I have never... been geocaching

Geocaching is yet another thing that I've never done. And yet again it's one that doesn't take me miles out of my comfort zone. I quite like walking. We used to do quite a lot of walking before we got married. Although to be fair we were usually looking for a pub, or at the very least where we parked the car, rather than a small plastic tub.

I didn't set out to try geocaching this weekend. I was on a 40th birthday weekend away in the peaks and was settled on painting my toenails different colours on each foot, walking the length of the room with a penny between my knees and wearing a blue wig. But the opportunity presented itself and it seemed rude to ignore it.

As such it was a really badly thought out bit of geocaching. Between us we had a map with some caches marked on it by a thoughtful holiday home owner, an IPhone app with very little signal, a terrible weather forecast and only fairly suitable outdoor clothing.

Before I go any further I would like to point out that we always knew where we were. Frankly I impressed myself with my map reading skills. It was just a shame that farmers don't believe public footpaths should be all that public. And that we chose to go out in torrential rain. I haven't been that wet in quite some time. We did a bit of stone wall vaulting (well slow climbing), some bog squelching, some farm dog avoiding. And very little of anything to do with coordinates.

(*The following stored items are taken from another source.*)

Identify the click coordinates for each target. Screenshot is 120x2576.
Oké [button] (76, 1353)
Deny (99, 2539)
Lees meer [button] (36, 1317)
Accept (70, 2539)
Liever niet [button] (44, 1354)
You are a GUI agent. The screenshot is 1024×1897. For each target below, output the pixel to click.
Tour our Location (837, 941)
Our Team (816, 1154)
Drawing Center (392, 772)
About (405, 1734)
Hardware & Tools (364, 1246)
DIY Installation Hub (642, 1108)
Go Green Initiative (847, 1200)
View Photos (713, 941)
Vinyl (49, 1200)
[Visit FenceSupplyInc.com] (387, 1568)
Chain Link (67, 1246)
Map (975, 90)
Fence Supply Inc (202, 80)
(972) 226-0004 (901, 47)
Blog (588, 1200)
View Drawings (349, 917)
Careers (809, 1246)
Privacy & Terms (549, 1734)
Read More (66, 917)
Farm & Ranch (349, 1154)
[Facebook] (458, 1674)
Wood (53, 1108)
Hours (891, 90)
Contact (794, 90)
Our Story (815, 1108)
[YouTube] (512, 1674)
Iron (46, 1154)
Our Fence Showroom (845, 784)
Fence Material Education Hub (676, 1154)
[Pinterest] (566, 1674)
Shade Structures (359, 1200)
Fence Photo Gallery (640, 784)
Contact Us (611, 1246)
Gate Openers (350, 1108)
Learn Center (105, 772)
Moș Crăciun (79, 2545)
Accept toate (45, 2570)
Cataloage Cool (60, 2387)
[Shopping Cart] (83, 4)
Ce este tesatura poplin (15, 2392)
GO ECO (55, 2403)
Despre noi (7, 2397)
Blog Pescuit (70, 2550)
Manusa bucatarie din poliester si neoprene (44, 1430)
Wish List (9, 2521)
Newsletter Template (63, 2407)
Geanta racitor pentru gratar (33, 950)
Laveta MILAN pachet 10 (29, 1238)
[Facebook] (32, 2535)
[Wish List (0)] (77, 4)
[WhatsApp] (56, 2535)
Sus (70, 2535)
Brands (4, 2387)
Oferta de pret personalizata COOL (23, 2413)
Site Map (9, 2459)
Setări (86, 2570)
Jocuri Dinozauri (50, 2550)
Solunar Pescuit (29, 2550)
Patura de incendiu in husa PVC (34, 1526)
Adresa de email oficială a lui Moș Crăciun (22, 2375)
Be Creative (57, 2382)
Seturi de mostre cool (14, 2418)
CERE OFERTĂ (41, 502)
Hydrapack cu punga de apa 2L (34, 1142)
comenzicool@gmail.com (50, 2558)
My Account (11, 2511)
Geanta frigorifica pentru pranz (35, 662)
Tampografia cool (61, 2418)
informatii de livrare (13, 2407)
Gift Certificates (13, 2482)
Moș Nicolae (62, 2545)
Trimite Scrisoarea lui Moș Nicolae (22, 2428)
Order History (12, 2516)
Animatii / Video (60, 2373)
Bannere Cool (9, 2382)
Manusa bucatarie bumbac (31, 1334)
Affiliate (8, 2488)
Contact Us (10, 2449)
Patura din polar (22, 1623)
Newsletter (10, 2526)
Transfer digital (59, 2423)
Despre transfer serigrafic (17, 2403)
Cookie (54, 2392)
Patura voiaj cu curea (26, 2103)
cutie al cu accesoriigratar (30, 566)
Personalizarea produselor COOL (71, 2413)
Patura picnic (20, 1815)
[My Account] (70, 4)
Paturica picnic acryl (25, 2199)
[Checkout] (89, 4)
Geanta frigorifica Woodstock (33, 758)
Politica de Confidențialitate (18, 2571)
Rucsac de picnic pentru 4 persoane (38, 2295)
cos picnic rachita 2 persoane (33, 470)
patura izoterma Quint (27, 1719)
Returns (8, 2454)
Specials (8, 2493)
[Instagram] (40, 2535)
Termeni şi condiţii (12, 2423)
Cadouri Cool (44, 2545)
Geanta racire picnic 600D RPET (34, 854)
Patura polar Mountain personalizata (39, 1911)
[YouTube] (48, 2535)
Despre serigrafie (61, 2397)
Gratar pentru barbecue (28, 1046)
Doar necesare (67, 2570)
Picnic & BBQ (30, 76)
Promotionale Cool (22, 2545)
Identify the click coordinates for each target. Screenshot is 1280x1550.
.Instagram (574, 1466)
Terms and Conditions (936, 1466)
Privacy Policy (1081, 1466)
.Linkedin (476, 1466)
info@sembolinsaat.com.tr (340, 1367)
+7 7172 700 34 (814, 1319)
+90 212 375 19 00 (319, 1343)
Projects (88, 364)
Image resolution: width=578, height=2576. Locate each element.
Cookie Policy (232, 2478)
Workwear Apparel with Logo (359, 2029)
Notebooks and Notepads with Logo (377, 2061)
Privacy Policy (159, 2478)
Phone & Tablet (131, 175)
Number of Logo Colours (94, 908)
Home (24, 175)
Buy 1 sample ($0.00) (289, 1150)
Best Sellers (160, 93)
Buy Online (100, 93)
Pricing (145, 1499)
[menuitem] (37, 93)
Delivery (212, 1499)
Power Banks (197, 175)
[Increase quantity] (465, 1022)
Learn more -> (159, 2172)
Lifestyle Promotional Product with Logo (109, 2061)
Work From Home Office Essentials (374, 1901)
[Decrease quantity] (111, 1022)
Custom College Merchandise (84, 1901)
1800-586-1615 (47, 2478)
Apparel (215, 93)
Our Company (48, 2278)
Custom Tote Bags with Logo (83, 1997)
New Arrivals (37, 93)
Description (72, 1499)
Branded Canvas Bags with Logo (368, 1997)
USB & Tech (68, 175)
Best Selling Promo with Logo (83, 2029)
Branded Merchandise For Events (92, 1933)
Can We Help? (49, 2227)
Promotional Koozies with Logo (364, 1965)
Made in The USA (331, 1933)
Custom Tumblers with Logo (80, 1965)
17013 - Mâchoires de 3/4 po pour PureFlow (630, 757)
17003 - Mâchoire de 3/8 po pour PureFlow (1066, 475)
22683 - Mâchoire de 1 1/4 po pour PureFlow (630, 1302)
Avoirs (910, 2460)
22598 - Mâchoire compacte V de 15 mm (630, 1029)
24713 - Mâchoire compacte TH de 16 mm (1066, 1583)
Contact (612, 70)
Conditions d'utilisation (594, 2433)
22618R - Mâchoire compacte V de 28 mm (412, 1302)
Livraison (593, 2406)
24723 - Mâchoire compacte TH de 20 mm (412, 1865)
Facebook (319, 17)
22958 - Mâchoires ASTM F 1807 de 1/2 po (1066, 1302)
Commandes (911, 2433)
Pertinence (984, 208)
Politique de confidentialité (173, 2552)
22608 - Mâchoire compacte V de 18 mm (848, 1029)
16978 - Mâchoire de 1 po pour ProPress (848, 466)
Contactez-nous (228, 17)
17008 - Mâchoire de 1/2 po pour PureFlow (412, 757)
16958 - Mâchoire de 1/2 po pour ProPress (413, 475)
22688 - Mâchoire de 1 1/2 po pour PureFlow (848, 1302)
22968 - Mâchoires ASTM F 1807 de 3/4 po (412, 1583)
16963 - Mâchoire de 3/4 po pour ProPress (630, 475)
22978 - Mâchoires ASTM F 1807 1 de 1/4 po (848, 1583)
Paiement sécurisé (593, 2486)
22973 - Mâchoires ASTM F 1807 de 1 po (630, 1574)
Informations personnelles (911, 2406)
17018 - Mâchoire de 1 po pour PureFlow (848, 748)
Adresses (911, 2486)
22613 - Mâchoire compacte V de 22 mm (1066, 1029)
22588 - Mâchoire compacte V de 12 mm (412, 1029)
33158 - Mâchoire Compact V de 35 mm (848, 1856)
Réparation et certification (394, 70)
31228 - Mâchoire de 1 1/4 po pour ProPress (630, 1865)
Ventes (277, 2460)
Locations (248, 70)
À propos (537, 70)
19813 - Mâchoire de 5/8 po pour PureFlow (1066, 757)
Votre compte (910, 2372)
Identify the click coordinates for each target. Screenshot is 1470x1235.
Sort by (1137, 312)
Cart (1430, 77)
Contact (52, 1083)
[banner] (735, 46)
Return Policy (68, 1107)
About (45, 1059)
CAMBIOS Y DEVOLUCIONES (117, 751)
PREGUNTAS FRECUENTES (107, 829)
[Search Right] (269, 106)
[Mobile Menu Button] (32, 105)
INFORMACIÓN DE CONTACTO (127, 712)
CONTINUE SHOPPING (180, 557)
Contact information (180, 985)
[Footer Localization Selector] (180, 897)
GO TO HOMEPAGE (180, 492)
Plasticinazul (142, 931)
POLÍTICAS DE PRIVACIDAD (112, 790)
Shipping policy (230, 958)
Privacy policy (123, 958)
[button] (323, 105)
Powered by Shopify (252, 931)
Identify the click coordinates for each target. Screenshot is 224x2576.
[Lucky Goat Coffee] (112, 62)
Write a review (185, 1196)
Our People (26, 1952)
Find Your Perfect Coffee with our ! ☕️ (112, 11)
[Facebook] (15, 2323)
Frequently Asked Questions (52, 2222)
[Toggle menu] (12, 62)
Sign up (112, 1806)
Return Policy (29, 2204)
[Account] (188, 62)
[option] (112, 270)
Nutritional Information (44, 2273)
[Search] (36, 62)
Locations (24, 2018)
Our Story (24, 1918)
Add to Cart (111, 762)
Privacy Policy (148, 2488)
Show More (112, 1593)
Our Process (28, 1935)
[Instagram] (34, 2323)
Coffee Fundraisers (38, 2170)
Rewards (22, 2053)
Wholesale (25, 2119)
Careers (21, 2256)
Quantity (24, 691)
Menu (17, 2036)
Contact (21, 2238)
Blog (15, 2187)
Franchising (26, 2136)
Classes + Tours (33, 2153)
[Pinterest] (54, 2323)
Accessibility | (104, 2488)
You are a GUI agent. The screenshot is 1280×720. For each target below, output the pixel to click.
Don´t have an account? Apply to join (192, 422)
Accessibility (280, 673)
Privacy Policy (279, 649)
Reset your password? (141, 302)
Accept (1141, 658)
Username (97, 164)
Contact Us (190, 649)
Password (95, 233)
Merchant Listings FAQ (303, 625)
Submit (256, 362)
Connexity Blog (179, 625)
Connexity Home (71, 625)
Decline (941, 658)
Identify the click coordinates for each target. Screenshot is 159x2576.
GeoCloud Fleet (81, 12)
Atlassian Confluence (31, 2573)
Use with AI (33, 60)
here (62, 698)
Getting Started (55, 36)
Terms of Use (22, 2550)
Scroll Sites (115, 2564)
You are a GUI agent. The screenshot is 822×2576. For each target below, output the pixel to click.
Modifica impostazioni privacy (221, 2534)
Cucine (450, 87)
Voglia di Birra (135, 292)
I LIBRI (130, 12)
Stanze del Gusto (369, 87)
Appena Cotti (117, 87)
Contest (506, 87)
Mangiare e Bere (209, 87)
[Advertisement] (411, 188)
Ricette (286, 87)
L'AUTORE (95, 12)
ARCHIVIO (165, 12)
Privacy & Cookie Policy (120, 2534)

The caches were marked on the map we had which made life a bit easier and Jodie actually knew what a Rowan tree looks like which was a  bonus and meant the clue left us by the cache setters had some worth. Imagine our sodden glee when we found the exact tree we were looking for. We sent Valda round the back of the tree to find the cache. Well it was her birthday. It wasn't there. We wrestled with bits of the undergrowth. We gave up and looked at the clues on the app. Finally we admitted defeat. It wasn't the best geocaching start.

The route we took should have included four caches but after all the retracing our steps and bog hopping it took us quite a bit longer than expected. After the first failure we ignored two others and headed for the last one which we knew was in a pub car park. It didn't have quite the same feeling of magic and adventure. It did however contain a pot full of small toys and was within spitting distance of a pint of Peroni.


All in all the experience was great fun but most of that was down to the wonderful girls I was away with rather larking about in the rain than any kind of geocache success. But it has got me planning on trying again. If we are going to take the kids though we need a route that definitely does not involve negotiations with farmers and one where the caches are, well, at the very least actually there. It's one thing disappointing a bunch of ladies on the long way round to the pub and quite another disappointing smallish children.